What the exercise asks:
Put the records into a Markdown table with the columns Row and Line, one numbered row per line and no blank lines. Begin at the line that contains "Given: Toggle fullscreen graph view icon" and stop after the line that contains "click(455, 200)", leaving the pictures out.

Dataset records:
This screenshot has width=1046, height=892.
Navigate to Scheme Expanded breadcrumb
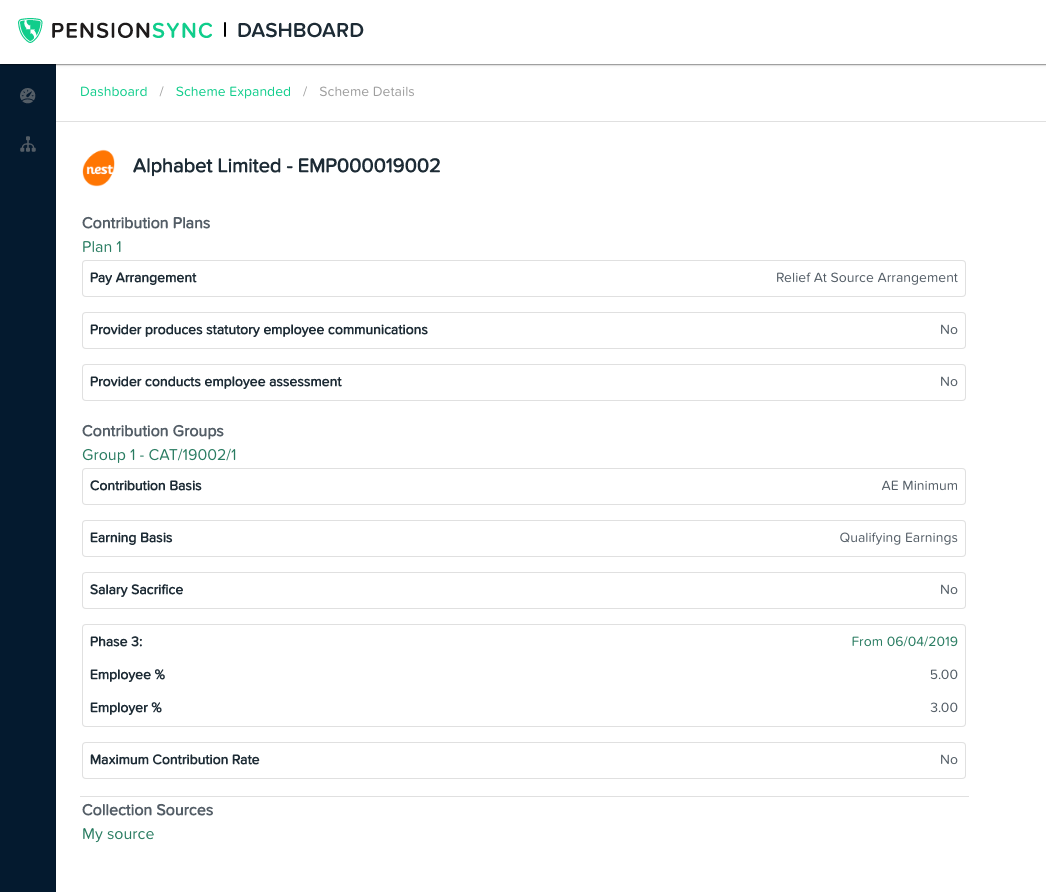(233, 92)
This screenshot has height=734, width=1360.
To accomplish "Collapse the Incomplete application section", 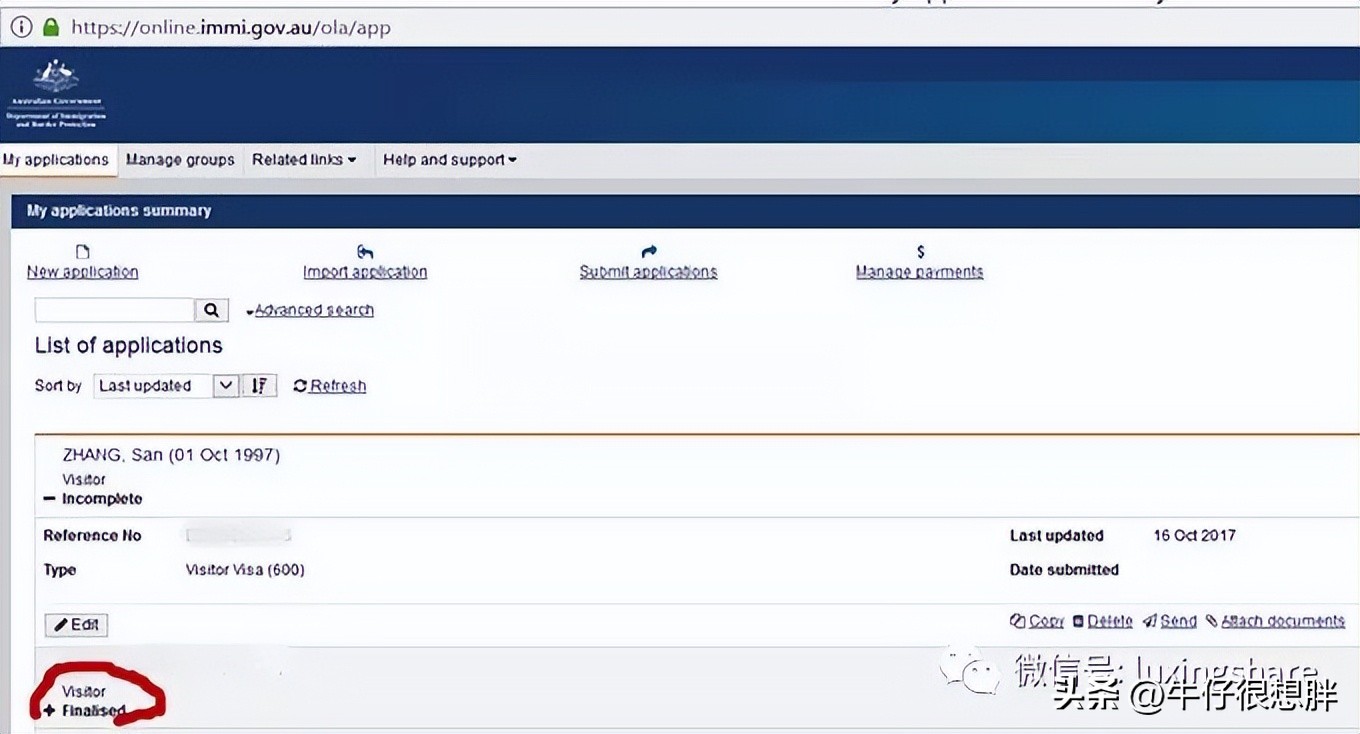I will coord(50,499).
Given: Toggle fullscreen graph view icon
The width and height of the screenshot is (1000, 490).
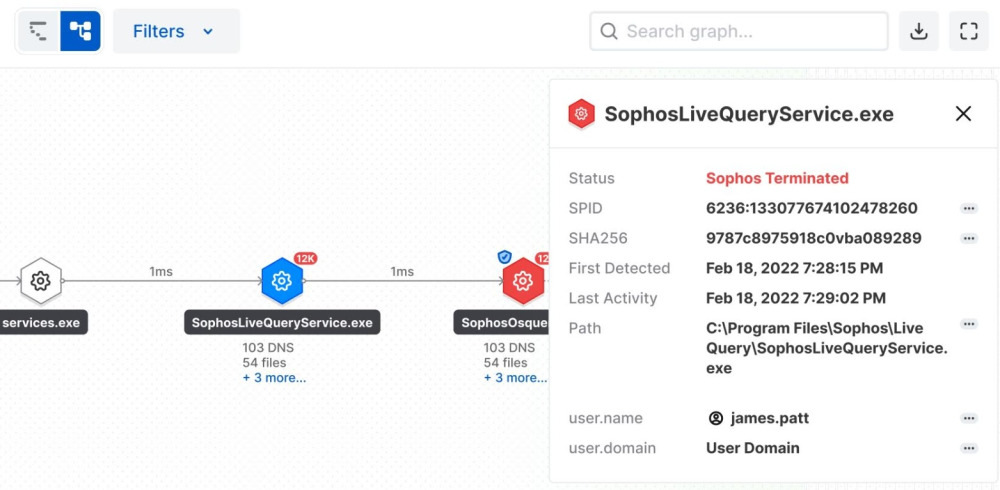Looking at the screenshot, I should (x=969, y=31).
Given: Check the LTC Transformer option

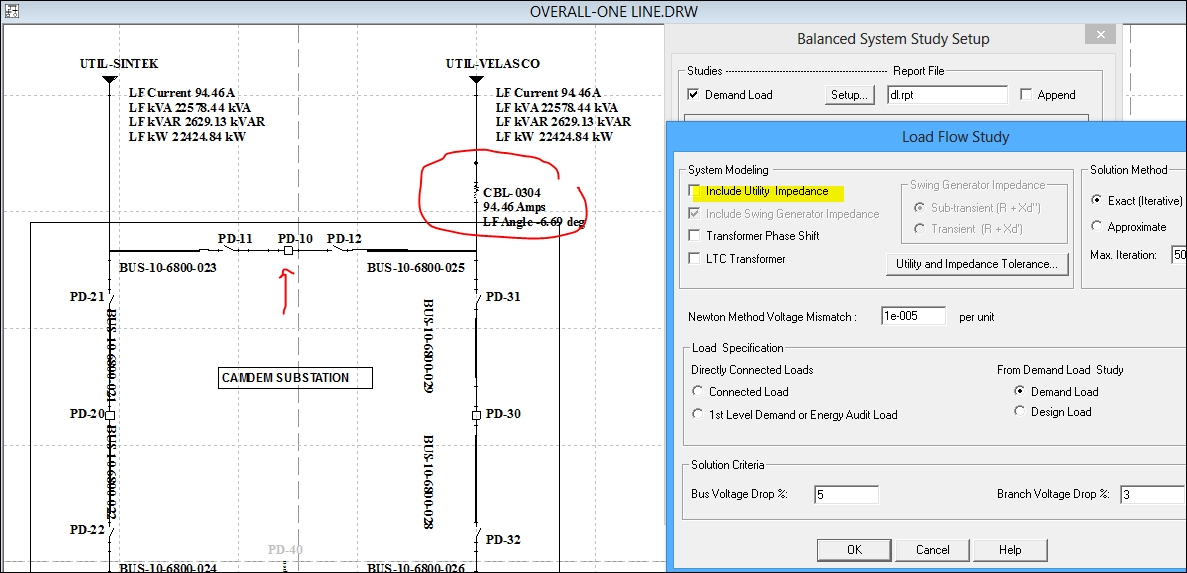Looking at the screenshot, I should coord(694,259).
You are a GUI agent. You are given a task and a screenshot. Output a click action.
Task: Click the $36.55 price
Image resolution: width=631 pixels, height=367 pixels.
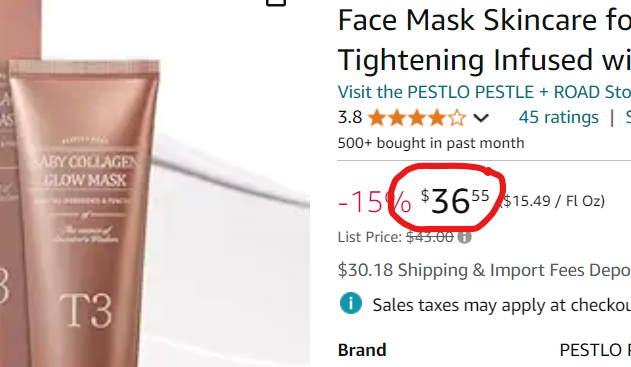click(455, 200)
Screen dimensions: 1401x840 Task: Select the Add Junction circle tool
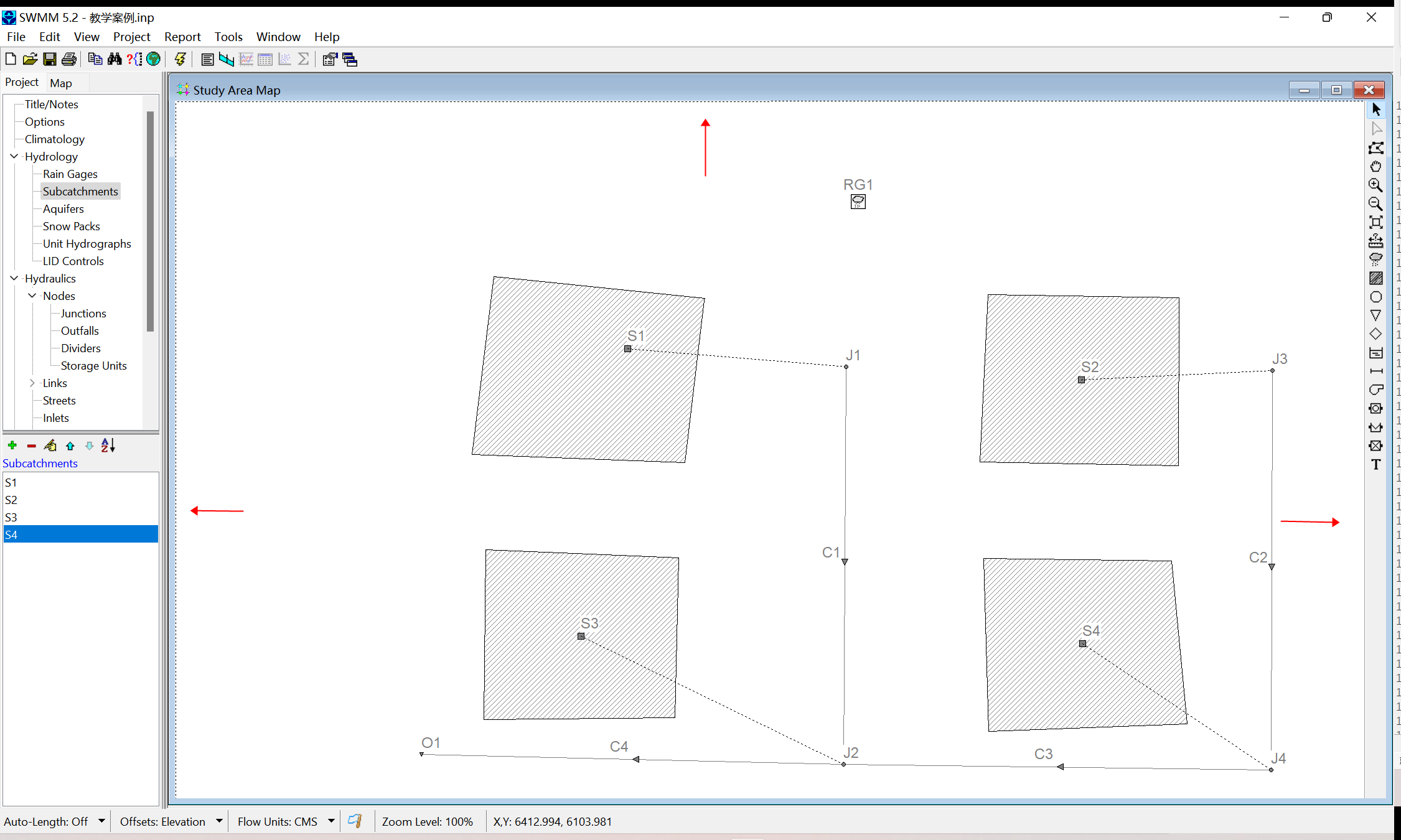tap(1375, 297)
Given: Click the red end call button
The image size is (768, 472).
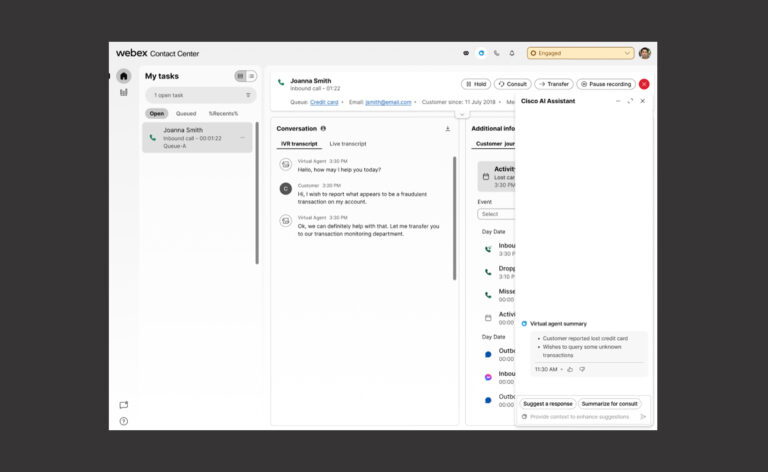Looking at the screenshot, I should point(644,84).
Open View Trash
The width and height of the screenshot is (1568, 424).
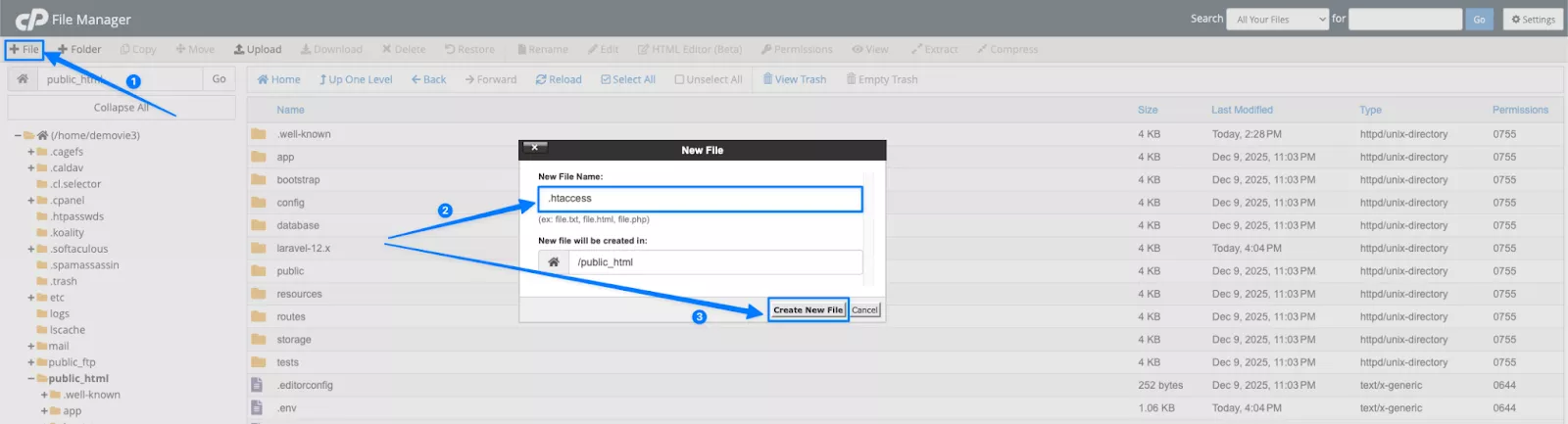click(794, 79)
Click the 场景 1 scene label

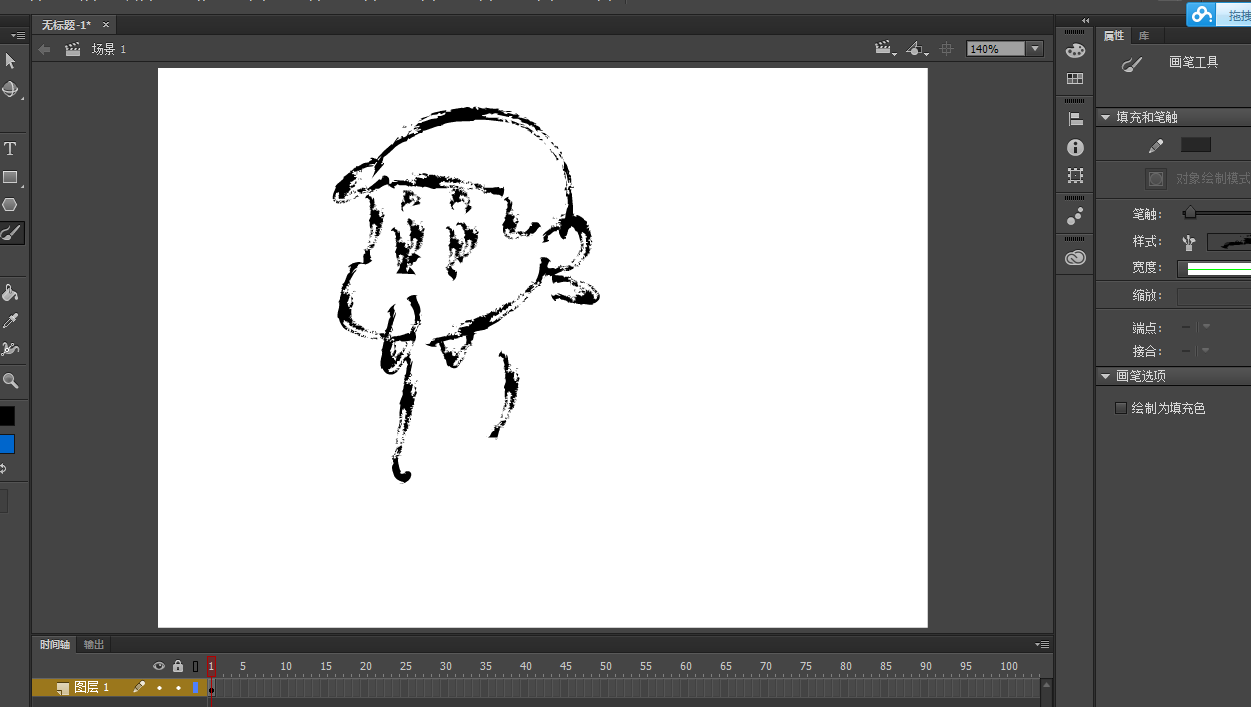point(108,49)
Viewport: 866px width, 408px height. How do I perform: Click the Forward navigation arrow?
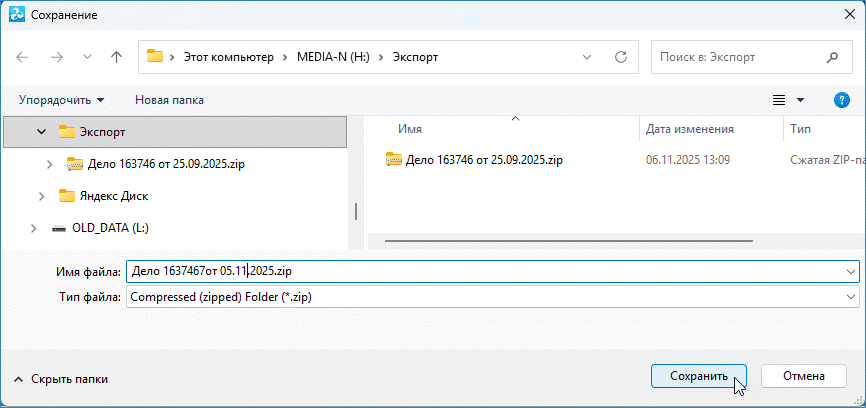pos(57,57)
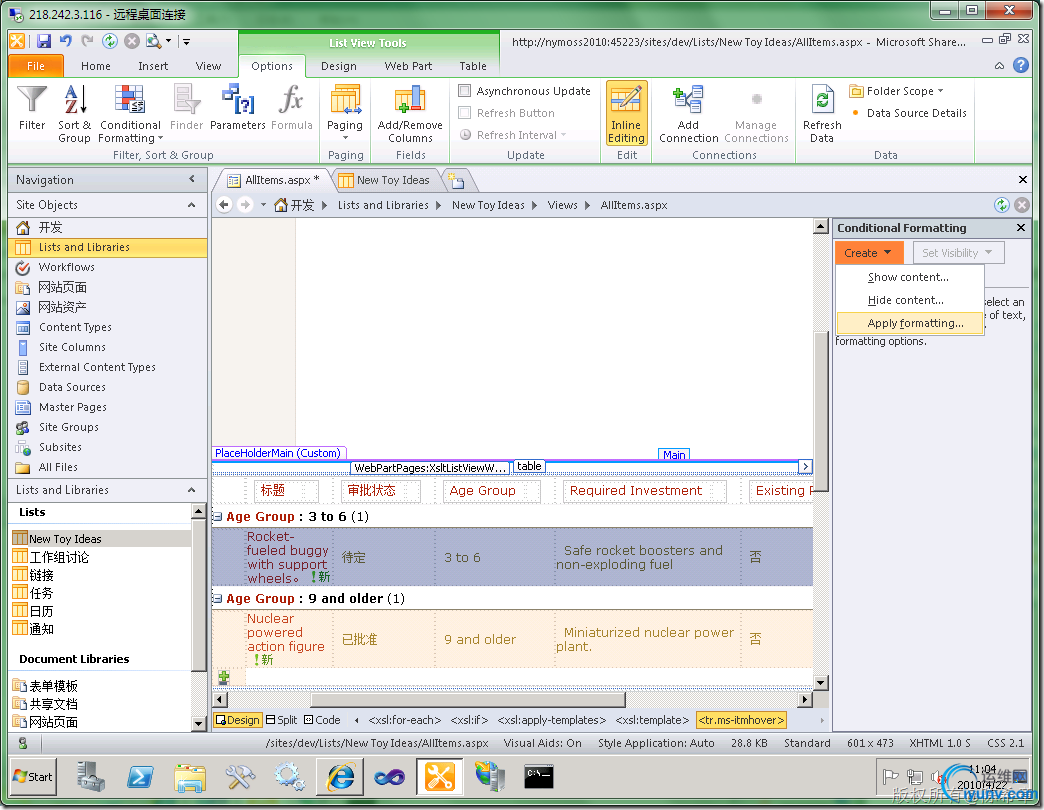Viewport: 1044px width, 810px height.
Task: Select Apply formatting menu item
Action: tap(915, 323)
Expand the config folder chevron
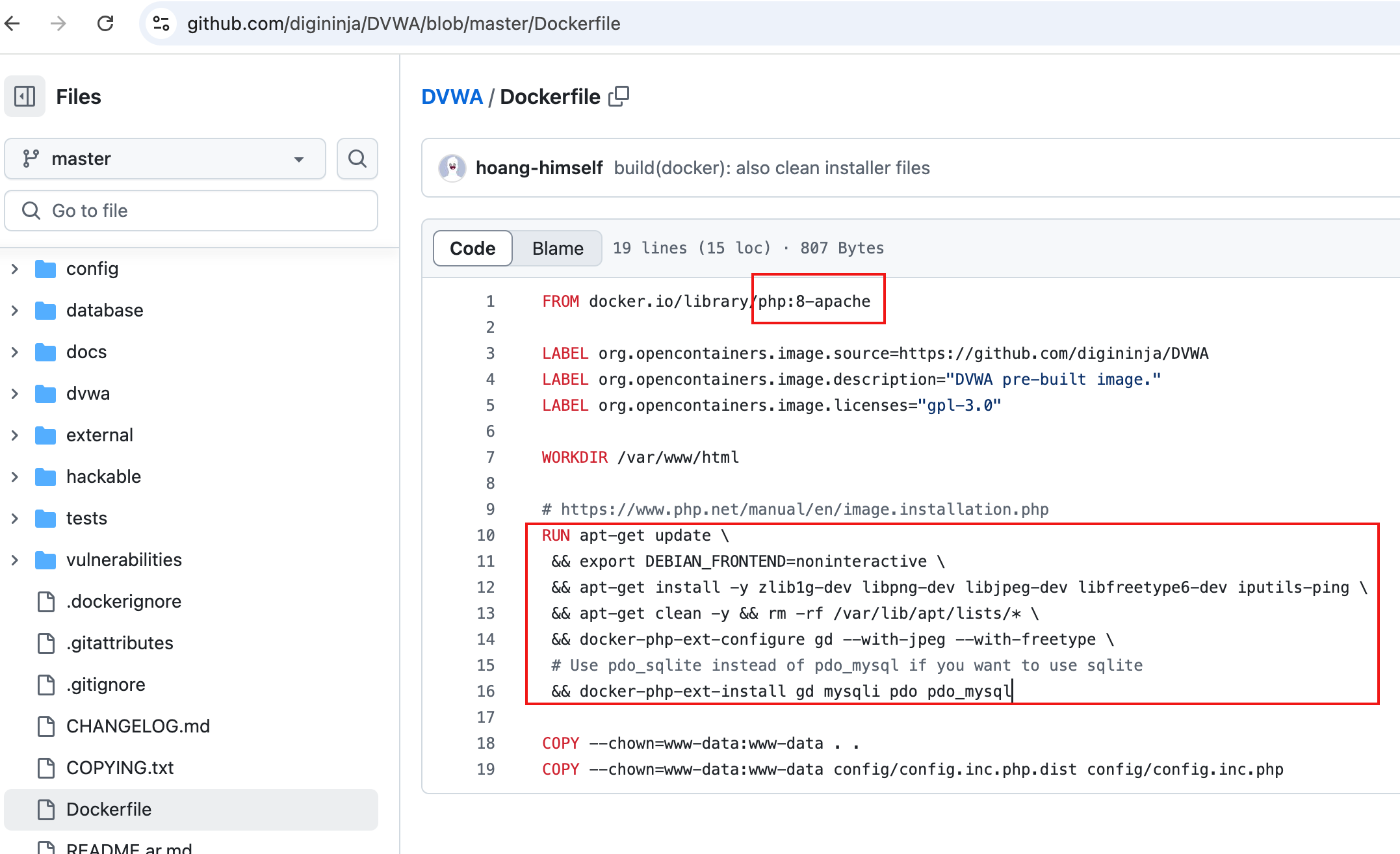 tap(14, 268)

Exercise output:
| Row | Line |
|---|---|
| 1 | Given: Toggle fullscreen graph view icon |
| 2 | The width and height of the screenshot is (1000, 490). |
| 3 | Looking at the screenshot, I should (x=969, y=31). |
| 4 | Given: Check the LTC Transformer option |
| 5 | Looking at the screenshot, I should coord(694,259). |
| 6 | You are a GUI agent. You are given a task and a screenshot. Output a click action. |
| 7 | Task: Click the $36.55 price |
| 8 | Image resolution: width=631 pixels, height=367 pixels. |
| 9 | click(455, 200) |